- _Given instruction 1_
Duplicate the email about the shell: command, reproducing every line unchanged.
======== Text shown
After my initial question I see that IE isn't a big issue like Mozilla was. 
However, I think it could be used in an attack.

But it would be limited- I haven't found a way to pass variables to it
because you are already passing a variable in the .exe or whatever you call
from the shell: statement. But what if it was used to start a service or a
program that isn't running or something to that effect. I agree that 
having the dialog box appear isn't automated and requires intervention by
the user. But how many (( End-users)) click on that popup banner that says
your the 1,000,000 visitor and you win.. Or opened the email that was from
Microsoft saying it was a security patch.

What if you could use it as the link in an image or something else.

I have played around with it a lot but haven't had a lot of luck crating a
super l33t exploit with it ;)

Maybe it's not the shell: command itself that is an issue. But it starts
that mindset of looking for other protocols in the url bar?

JP




-----Original Message-----
From: Barry Fitzgerald [mailto:bkfsec () sdf lonestar org]
Sent: Monday, July 12, 2004 12:49 PM
To: Larry Seltzer
Cc: nikon () xillioncomputers com; full-disclosure () lists netsys com
Subject: Re: [Full-disclosure] Re: shell:windows


Larry Seltzer wrote:


meaningful problem either, then we can agree to disagree on the scope.
I'll agree that
getting this issue to run code of the choosing of the attacker is more
difficult than
some other unpatched IE holes, but it is not impossible. 

I disagree completely. The Mozilla problem, which I'll readily agree is not
in the same
league with most of the recent IE problems, allowed a local program to
execute simply by
visiting a web page that had the appropriate shell: link in a META tag. You
actually
think this is on the same level as requiring a user to type
"shell:windows\system32\foo.exe" into the Address bar?
================
======== Task data
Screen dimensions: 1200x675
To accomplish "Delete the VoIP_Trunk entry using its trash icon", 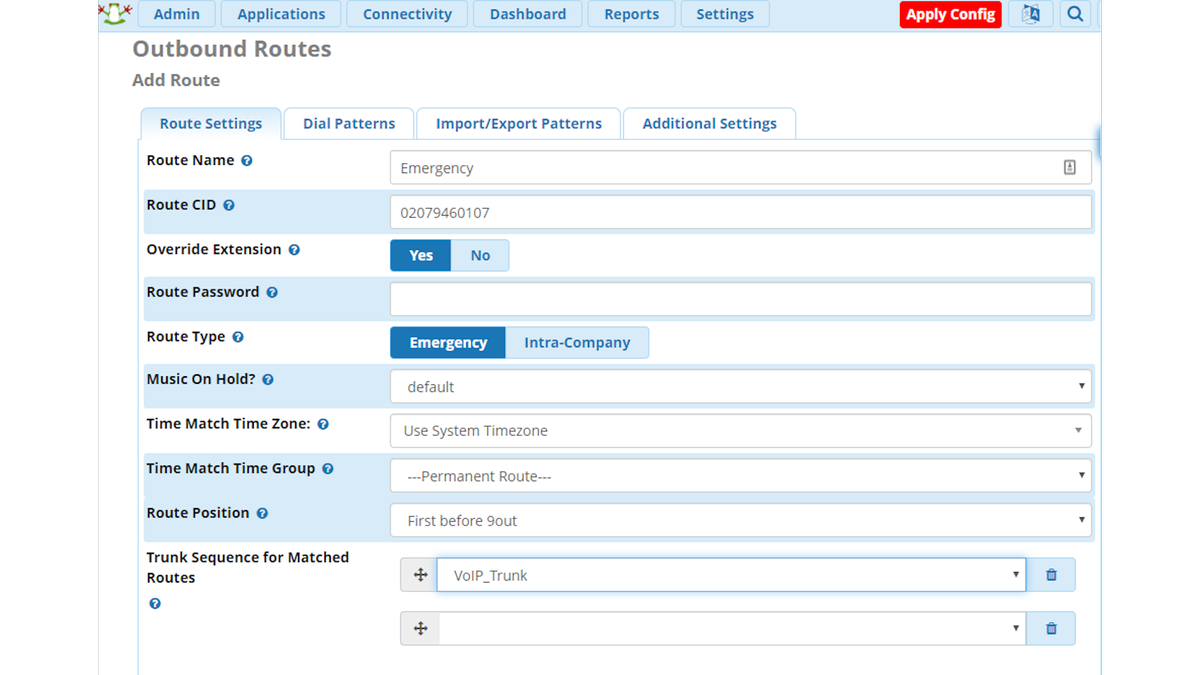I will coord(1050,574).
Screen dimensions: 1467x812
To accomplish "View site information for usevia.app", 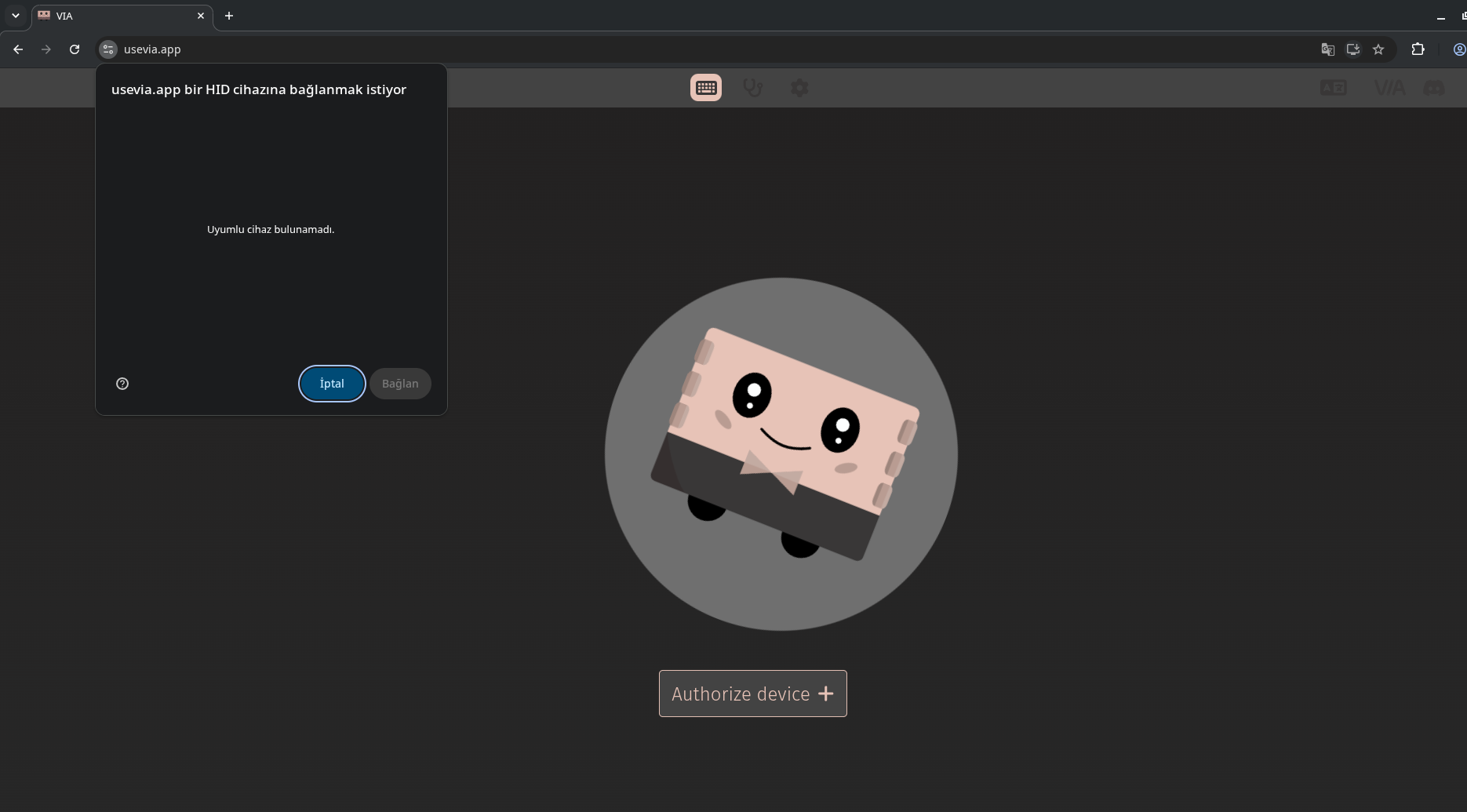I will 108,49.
================
======== Task data
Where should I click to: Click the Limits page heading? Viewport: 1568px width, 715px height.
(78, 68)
================
======== Task data
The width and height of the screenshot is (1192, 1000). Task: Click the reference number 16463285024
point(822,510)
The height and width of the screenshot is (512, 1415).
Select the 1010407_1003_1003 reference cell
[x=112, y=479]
================
- _Given instruction 2_
Set down the rows starting with the line that contains "The height and" and going on through the line that contains "[x=112, y=479]", both included, copying them unchanged and giving nothing else.

- _Full response 1_
After my initial question I see that IE isn't a big issue like Mozilla was. 
However, I think it could be used in an attack.

But it would be limited- I haven't found a way to pass variables to it
because you are already passing a variable in the .exe or whatever you call
from the shell: statement. But what if it was used to start a service or a
program that isn't running or something to that effect. I agree that 
having the dialog box appear isn't automated and requires intervention by
the user. But how many (( End-users)) click on that popup banner that says
your the 1,000,000 visitor and you win.. Or opened the email that was from
Microsoft saying it was a security patch.

What if you could use it as the link in an image or something else.

I have played around with it a lot but haven't had a lot of luck crating a
super l33t exploit with it ;)

Maybe it's not the shell: command itself that is an issue. But it starts
that mindset of looking for other protocols in the url bar?

JP




-----Original Message-----
From: Barry Fitzgerald [mailto:bkfsec () sdf lonestar org]
Sent: Monday, July 12, 2004 12:49 PM
To: Larry Seltzer
Cc: nikon () xillioncomputers com; full-disclosure () lists netsys com
Subject: Re: [Full-disclosure] Re: shell:windows


Larry Seltzer wrote:


meaningful problem either, then we can agree to disagree on the scope.
I'll agree that
getting this issue to run code of the choosing of the attacker is more
difficult than
some other unpatched IE holes, but it is not impossible. 

I disagree completely. The Mozilla problem, which I'll readily agree is not
in the same
league with most of the recent IE problems, allowed a local program to
execute simply by
visiting a web page that had the appropriate shell: link in a META tag. You
actually
think this is on the same level as requiring a user to type
"shell:windows\system32\foo.exe" into the Address bar?

- _Full response 2_
The height and width of the screenshot is (512, 1415).
Select the 1010407_1003_1003 reference cell
[x=112, y=479]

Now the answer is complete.